[START OF Selection]
The UCData Unicode Character Properties and Bidi Algorithm Package
This library is freeware.
Download source [Version: 2.9 Date: 25 March 2005].
(.tar.bz2)
(.tar.gz)
(.zip)
The UCData library provides code to generate and use a compact set of
small databases of Unicode character properties. These properties include:
- Whether characters are alphabetic, numeric, etc. (like isalpha()).
- Upper, lower, and title case mappings
- Numeric value of characters representing numbers.
- Combining class values for combining characters.
- Decompositions for characters that are a combination of other characters.
- Compositions of characters.
- Some support for UTF-8 characters (character properties and downcasing).
- Conversion between UTF-32 and UTF-8.
A Java class with most of the same API is provided and uses the same data
files as the C library, loading the files from a base URL.
UCData includes two other items that may be of interest:
- A bidirectional reordering algorithm (the PGBA, described in more
detail below) that works entirely off of character properties as opposed
to properties and levels as in the Unicode bidi reordering reference
implementation.
[END OF Selection]
Exercise tasks:
1. Decide whether each statement agrees with the UCData description, answering yes or no and quoting the words that settle it: (a) The Java class reads different data files than the C library does. (b) The library can convert between UTF-32 and UTF-8. (c) The bidirectional reordering algorithm depends on both properties and levels.
2. According to the UCData description, which version of the source is offered for download, and with what date?
[START OF Provided material]
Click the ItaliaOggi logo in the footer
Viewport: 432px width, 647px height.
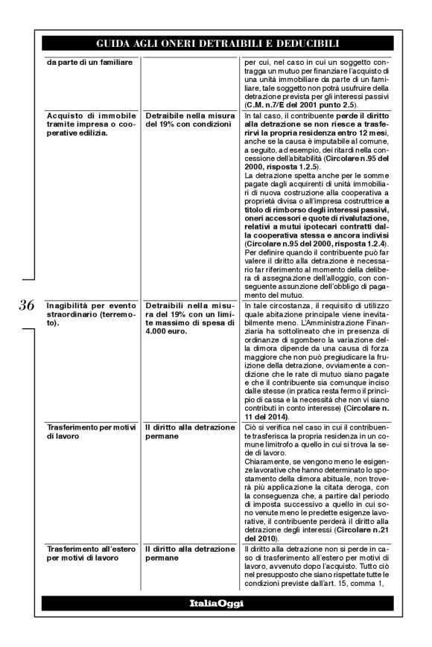(215, 603)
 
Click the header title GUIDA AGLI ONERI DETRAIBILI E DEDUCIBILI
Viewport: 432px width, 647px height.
(215, 44)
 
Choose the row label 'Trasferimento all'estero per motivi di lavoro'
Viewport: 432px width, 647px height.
(89, 553)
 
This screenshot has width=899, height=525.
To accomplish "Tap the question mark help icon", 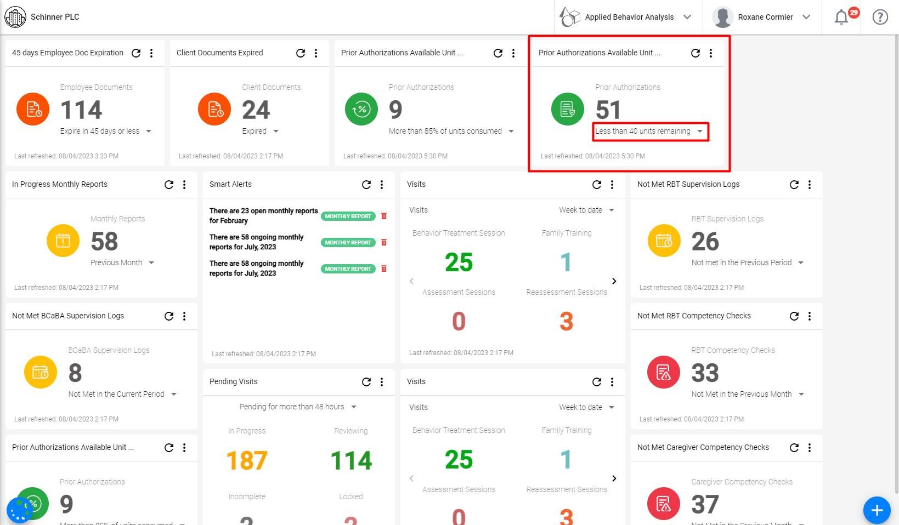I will click(880, 17).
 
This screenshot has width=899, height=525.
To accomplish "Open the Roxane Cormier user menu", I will click(761, 17).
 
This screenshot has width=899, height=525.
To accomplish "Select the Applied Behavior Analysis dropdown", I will click(628, 17).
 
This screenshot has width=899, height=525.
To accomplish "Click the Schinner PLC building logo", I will click(15, 17).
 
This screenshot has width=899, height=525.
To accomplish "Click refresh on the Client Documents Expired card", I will click(301, 53).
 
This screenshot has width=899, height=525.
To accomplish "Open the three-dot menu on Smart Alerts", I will click(382, 185).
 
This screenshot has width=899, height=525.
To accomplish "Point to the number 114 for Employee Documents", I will click(81, 110).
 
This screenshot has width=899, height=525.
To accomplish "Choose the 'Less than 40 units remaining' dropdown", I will click(650, 132).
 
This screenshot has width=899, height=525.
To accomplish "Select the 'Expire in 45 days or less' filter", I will click(105, 132).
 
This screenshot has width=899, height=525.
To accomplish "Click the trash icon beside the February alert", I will click(384, 216).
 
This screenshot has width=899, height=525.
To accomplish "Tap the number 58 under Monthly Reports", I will click(104, 242).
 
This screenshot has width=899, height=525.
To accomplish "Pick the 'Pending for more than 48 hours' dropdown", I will click(298, 407).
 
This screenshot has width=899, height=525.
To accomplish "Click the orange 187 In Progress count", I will click(247, 460).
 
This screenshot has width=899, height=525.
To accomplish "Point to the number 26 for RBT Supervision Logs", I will click(705, 242).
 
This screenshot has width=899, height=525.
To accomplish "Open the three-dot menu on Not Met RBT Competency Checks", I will click(810, 316).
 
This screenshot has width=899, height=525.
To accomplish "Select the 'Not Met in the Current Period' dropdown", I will click(122, 394).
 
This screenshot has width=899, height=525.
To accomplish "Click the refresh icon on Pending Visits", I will click(366, 382).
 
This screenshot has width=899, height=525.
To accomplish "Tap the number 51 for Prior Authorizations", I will click(608, 110).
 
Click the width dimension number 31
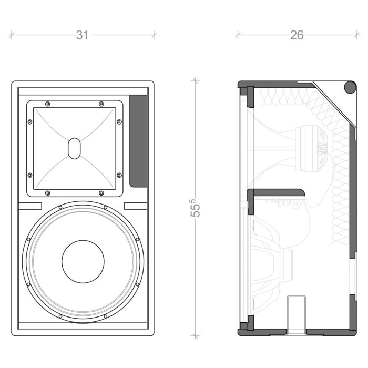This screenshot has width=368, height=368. point(83,35)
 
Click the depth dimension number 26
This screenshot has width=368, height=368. point(297,35)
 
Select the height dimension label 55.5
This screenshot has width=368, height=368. point(195,208)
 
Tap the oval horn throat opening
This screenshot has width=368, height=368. point(75,148)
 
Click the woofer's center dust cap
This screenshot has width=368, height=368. point(83,261)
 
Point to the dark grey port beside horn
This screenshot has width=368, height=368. point(138,141)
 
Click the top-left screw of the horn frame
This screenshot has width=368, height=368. point(48,104)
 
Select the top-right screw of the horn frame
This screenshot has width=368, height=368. point(101,104)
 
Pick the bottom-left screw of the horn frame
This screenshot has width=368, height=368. point(48,193)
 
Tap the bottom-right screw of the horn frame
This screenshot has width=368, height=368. point(101,193)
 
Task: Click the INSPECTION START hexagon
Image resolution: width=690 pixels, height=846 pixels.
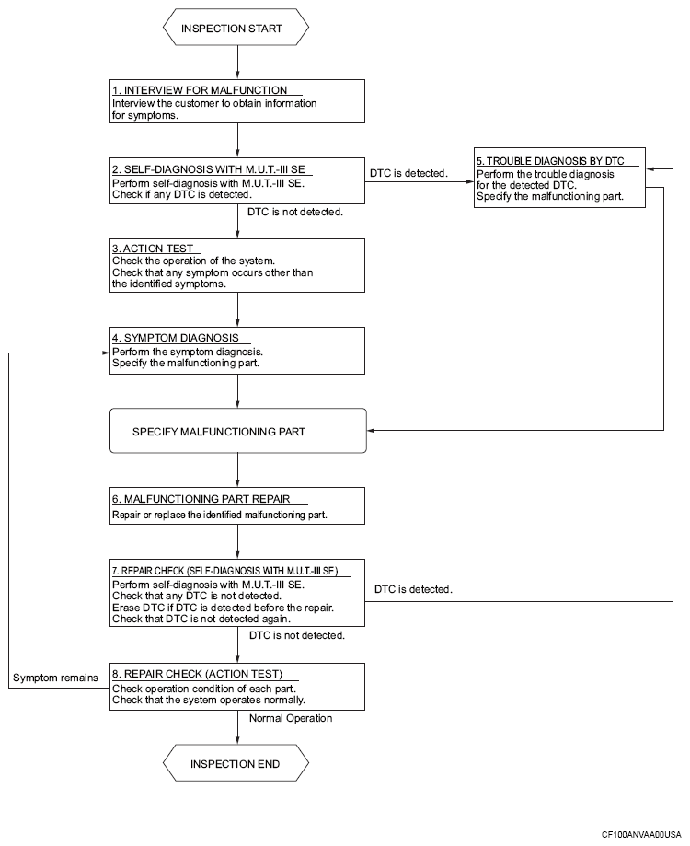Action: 236,27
[END OF Provided material]
Task-by-task results:
1.
(a) No: "uses the same data files as the C library"
(b) Yes: "Conversion between UTF-32 and UTF-8."
(c) No: "works entirely off of character properties as opposed to properties and levels"

2. Version 2.9, dated 25 March 2005.